Надо сказать, что Сергей Каледин отличается довольно резкими суждениями. Даже рассказывая об отце, он не преминул «ущучить» Сталина:
«После его смерти я нашел проездной билет на пригородную электричку. Билет был с фотографией отца, но выписан на Каледина, хотя фамилию всю жизнь папа носил свою – Беркенгейм. Это робкое сокрытие нехорошей фамилии – тоже грустная дань безнаказанности ошалевшему от победы генералиссимусу. Не только над фашистами, но и над своими».
Однако в отличие от покойного вождя, Каледин совсем не кровожаден, и нападая на врагов, пользуется лишь печатным словом. Правда, слегка перестарался, записав Берггольц в жертвы Лесючевского.
Более крепкие выражения в адрес главы крупного издательства находим в воспоминаниях литературоведа Ефима Эткинда. По его словам, на праздновании юбилея Лермонтова в 1964 году ещё один литературовед, Юлиан Оксман, увидев за столом президиума Лесючевского, вскричал на весь зал: «А вы здесь от кого? От убийц поэтов?»

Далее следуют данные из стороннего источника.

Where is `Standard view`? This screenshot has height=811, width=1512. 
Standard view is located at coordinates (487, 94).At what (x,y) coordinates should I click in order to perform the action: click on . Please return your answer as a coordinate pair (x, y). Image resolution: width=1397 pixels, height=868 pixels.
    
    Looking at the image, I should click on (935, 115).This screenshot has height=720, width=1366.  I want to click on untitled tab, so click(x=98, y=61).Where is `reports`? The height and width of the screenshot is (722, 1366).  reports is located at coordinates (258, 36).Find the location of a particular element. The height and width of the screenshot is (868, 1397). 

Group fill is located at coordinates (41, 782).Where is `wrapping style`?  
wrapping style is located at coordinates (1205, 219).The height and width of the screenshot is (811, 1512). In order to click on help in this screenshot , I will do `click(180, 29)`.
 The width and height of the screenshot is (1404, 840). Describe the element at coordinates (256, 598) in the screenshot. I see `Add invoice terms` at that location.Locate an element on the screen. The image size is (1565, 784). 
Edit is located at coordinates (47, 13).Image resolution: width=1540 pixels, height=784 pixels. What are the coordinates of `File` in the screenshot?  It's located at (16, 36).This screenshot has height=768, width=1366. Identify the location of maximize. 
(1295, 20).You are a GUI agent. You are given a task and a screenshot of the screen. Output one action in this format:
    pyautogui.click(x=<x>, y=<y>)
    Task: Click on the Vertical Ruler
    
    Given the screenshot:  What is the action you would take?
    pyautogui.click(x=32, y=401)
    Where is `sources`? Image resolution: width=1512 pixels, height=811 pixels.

Надо сказать, что в своё время Оксман тоже пострадал, а вернувшись из мест заключения, поставил себе цель – обличать доносчиков и клеветников. За год до упомянутого заседания он анонимно опубликовал на Западе статью «Доносчики и предатели среди советских писателей и ученых», за что позднее был исключён из Союза писателей. Однако речь тут не о нём – Оксман утверждал, что «по клеветническому заявлению Лесючевского в Ленинградское отделение НКВД был осужден на восемь лет лагерей Николай Алексеевич Заболоцкий».